Pagans, Quantum Physics and Rationality

In my experience, Pagans are amazing at skepticism, logic and rational argument – when it comes to other people’s religious or spiritual beliefs. Most Pagans that I know could tell you a lot about how Jesus is not the only dying-and-rising god that ancient societies ever thought of, or how Christmas was influenced by pre-Christian pagan traditions.

But many of these Pagans are not so good at deconstructing their own beliefs on certain things. People with fantastic minds, who I love talking to, and who I’ve heard demolish other people’s ideas, somehow often fall short of that intelligence and philosophical sharpness when it comes to common Pagan beliefs. Their own beliefs.

And one of the worst ways this happens is when the topic of quantum physics comes up.

Quantum Physics: Proof of Magic?

This week, Fire Lyte linked to this post on his Facebook wall.  The response was… interesting. Lots of people trying to prove that the writer of the article didn’t know anything about quantum physics. Not looking at their own beliefs.

There are repeating comments that I hear on this subject a lot. Comments that are loaded with logical fallacies. I’ve heard statements from Pagans on quantum physics that demonstrate the following fallacies:

Argument from complexity (similar to an argument from ignorance): “Science is proving so many weird and complex things! So quantum physics could prove that my candle magic caused my pay rise!” Yes, it could, though the probability isn’t high, given what we know about quantum physics so far. Now come back to me when it does prove that and when we have evidence of this. Yes, science is proving some complex and weird things these days. We cannot use that to assume that it will prove what we want it to prove.

Argument from silence: the idea that, since something cannot (yet) be disproved, it is proven. “The universe is a weird place. There are things in the universe that we will never be able to explain. We just can’t know everything!” We cannot argue that, because science shows that there is much about the universe we don’t understand, it proves that anything is possible. It specifically doesn’t do that.
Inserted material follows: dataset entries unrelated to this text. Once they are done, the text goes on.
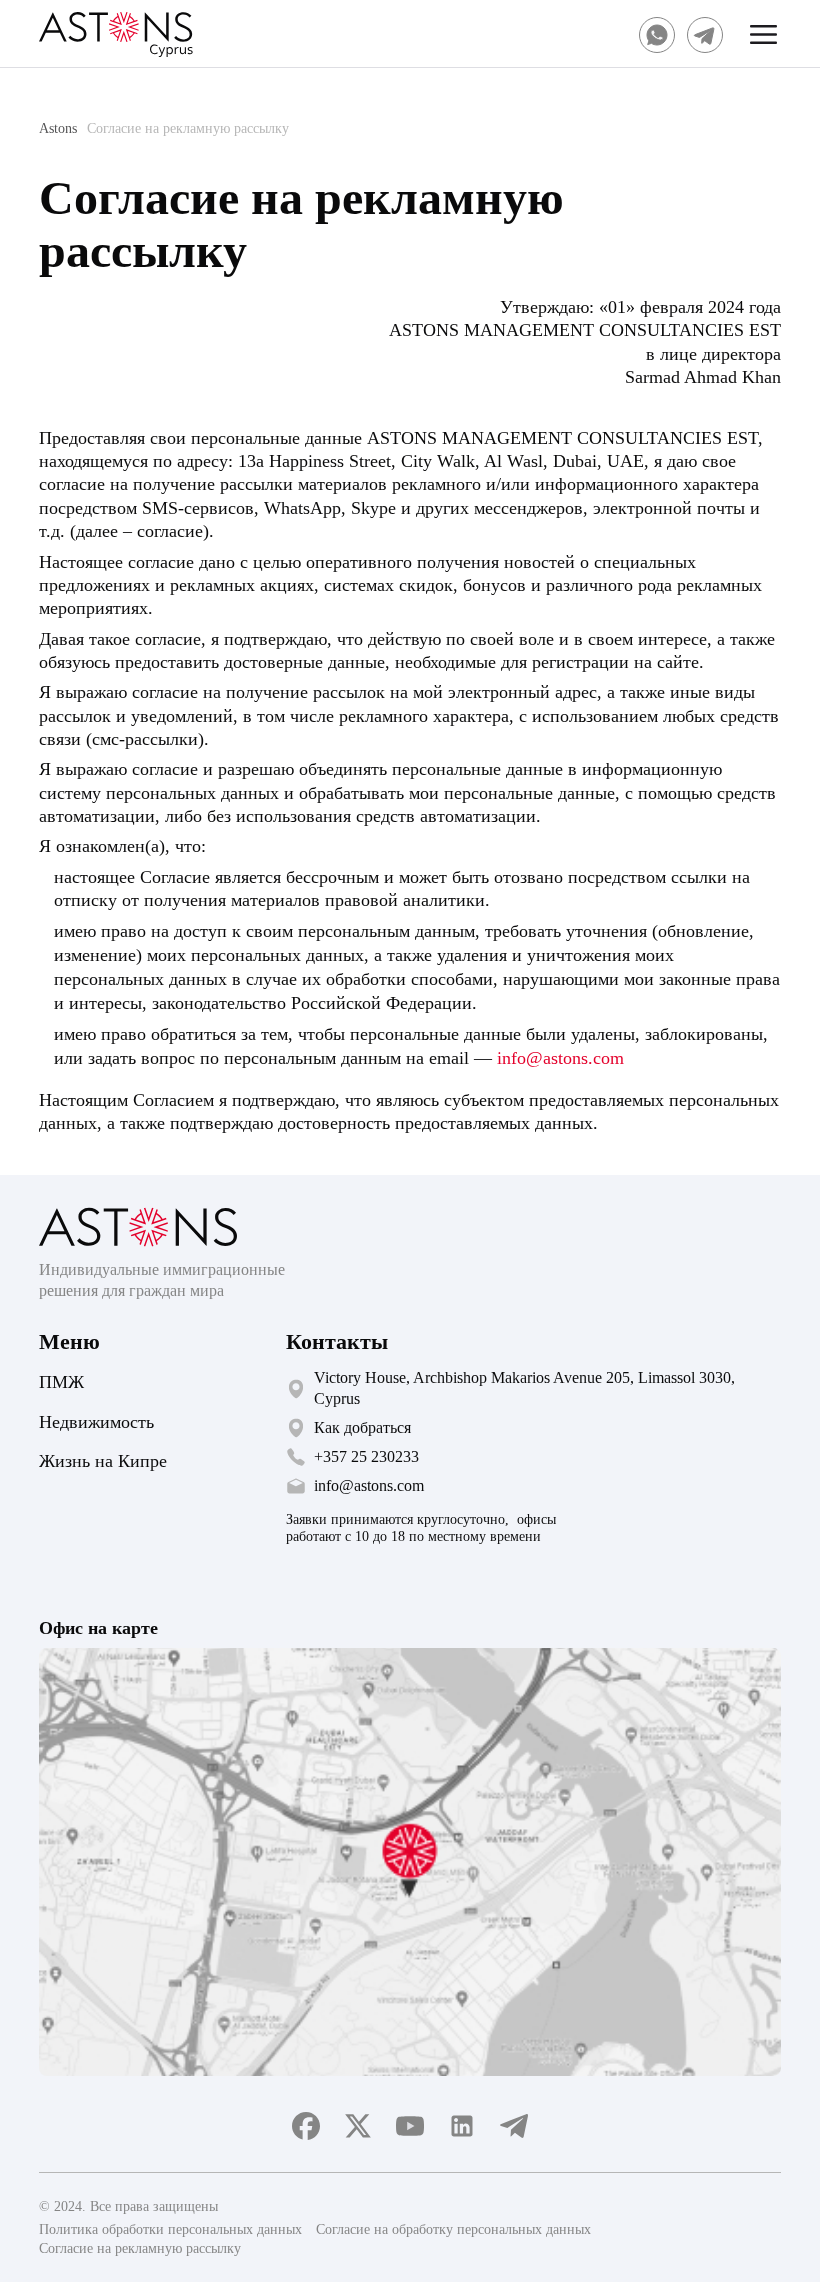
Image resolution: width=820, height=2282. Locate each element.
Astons (58, 128)
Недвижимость (96, 1422)
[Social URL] (657, 35)
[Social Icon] (306, 2126)
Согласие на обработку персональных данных (453, 2229)
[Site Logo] (116, 35)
Ad hominem attack: an attack on the person who is writing/arguing, rather than on their arguments. “That person doesn’t know anything about quantum physics!” Doesn’t prove that you do. This argument should at least be followed up with “And here’s a link to some evidence that I’m going to use to argue my point. It is reliable because it is published in a respectable peer-reviewed scientific journal. It is backed up by these six other articles from six different reliable journals, and this conference paper, and this statement from the scientific community.” If not, you haven’t proven anything by attacking one individual, rather than focusing on their argument.

Shifting the burden of proof: “Can you prove to me that quantum physics doesn’t cause magic to work?” No, I can’t. But the burden of proof is on you, not me. As Carl Sagan said, “Extrodinary claims require extraordinary evidence.”

– Correlation proves causation: thinking that, because two things coincide, then one must be caused by the other. “Every time I get acupuncture I feel better. This must prove that quantum mechanics causes it to work.” That’s great. There may be all manner of reasons why that treatment is helping you. I have enormous faith in the badly-named ‘placebo effect’, which would be better called ‘the human body’s self-healing effect’. When I go for reflexology and acupuncture, I’m working on my body’s self-healing mechanisms. Also, quantum physics exists. There’s absolutely no reason why one should have anything to do with the other.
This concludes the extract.